= Eisberg (Moosbach) =

Mountain in Germany

Eisenberg (Moosbach) is a 771 meters above sea level mountain, located south of the village of Rückersrieth and belongs to the municipality of Moosbach in the eastern part of the district of Neustadt an der Waldnaab. It is the highest elevation in the municipality. In records of the surveying office and old documents, the mountain is also known as Eisberg, Ameisenberg, Romersberg or Radmannsberg. The name Eisberg is common among the population. In 2013, at the request of the responsible surveying office, the name Eisenberg was established as the official name.

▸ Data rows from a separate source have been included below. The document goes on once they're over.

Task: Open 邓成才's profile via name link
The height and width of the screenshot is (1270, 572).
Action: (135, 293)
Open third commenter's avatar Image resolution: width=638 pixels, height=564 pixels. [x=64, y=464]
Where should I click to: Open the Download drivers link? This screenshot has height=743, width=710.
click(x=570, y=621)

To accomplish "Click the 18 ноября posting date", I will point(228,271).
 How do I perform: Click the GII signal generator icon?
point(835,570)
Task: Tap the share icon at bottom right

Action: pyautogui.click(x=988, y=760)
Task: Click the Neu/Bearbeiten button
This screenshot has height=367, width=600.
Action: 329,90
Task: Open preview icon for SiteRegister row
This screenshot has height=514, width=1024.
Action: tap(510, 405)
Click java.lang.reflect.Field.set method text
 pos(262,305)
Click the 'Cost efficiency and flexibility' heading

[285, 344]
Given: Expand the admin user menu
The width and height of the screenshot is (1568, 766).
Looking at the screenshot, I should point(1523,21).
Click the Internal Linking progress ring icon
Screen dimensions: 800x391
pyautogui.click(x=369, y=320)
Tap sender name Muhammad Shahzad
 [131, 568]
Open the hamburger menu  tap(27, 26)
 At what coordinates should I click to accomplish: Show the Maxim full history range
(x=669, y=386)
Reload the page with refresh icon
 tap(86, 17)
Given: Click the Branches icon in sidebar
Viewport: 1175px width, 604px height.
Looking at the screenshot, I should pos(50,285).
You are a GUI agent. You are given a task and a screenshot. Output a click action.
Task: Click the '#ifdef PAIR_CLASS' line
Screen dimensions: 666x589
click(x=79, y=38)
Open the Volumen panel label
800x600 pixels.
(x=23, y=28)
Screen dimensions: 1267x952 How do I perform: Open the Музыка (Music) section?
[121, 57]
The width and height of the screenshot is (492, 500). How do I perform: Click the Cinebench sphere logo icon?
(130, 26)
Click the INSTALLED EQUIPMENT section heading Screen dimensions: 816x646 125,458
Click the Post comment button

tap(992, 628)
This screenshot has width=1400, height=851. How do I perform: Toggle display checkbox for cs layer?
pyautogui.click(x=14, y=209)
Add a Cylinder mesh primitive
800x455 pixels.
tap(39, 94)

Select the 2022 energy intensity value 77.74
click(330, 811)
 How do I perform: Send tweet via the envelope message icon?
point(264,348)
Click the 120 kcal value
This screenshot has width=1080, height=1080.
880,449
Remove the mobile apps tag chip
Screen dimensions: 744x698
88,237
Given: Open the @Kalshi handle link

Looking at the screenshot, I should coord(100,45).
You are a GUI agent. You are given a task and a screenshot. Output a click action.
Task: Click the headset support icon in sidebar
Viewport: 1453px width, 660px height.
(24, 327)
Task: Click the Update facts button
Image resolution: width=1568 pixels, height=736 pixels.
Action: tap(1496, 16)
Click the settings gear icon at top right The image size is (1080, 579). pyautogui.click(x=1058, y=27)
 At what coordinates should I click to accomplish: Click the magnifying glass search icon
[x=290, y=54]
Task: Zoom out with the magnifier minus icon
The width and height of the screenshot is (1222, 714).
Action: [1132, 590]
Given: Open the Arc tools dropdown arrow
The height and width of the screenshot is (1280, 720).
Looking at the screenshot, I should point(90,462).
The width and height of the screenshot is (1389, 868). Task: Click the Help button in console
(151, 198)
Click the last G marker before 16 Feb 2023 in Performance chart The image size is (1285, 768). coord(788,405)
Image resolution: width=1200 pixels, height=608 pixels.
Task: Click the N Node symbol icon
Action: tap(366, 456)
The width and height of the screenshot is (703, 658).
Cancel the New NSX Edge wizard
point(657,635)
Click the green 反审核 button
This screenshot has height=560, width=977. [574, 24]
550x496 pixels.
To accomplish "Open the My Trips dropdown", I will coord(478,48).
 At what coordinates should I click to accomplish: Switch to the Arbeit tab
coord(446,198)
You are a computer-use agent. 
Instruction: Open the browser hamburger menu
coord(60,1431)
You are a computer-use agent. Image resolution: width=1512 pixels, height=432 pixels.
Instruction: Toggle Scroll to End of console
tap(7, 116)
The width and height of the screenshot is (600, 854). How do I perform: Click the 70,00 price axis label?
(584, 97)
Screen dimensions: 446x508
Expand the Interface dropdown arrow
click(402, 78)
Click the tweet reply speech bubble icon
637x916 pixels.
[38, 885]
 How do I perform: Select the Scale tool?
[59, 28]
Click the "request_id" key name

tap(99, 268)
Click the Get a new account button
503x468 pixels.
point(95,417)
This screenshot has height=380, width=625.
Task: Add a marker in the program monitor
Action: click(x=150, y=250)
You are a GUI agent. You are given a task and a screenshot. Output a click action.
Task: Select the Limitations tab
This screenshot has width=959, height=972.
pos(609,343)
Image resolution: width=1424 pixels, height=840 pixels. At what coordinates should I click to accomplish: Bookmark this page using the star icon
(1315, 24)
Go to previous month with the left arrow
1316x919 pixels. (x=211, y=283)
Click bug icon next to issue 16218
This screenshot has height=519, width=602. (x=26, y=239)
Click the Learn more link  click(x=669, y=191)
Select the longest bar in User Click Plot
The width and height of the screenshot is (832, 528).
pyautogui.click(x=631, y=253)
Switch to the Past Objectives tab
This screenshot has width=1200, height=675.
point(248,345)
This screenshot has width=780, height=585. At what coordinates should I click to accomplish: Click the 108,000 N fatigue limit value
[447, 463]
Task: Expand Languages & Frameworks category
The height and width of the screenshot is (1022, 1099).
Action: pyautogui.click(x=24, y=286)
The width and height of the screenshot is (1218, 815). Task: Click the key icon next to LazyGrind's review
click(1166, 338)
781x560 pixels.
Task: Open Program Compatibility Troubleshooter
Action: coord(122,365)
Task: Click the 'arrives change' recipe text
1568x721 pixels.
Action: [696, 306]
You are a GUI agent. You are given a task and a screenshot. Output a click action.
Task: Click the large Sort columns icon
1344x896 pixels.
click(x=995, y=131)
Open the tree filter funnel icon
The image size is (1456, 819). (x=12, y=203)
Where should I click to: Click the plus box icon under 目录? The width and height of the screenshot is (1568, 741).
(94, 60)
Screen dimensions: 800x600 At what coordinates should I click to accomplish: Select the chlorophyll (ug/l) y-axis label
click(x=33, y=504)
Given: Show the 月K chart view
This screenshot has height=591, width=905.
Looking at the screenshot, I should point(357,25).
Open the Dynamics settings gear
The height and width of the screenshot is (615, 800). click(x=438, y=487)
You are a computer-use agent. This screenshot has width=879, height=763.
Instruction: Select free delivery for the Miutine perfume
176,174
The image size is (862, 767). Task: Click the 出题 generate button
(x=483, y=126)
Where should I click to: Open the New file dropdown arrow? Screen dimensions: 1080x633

In the Middle Ages, ores were mined in the area of the hill to extract iron.

During the Cold War, a permanent deployment position (DEST) of the Bundeswehr 's low-level aircraft reporting service TMLD was set up there. Permanent facilities, accommodation and storage facilities for technical equipment were built. With the end of the Cold War, the need for such air surveillance was eliminated and the position on the Eisenberg was abandoned.

The fenced area and the now privately used barracks are still evidence of this past.

The exact name of the position on the Eisenberg was Naila, 16./Fernmelderegiment 32 ( Frankenwald-Kaserne )(Honey Pot), in short 16./FmRgt 32 Naila; Echo 4: Moosbach-Rückersrieth / Eisberg.

There is a 6 km long cross-country ski trail on the Eisenberg. The municipality decided that using the former military area for tourism was not feasible.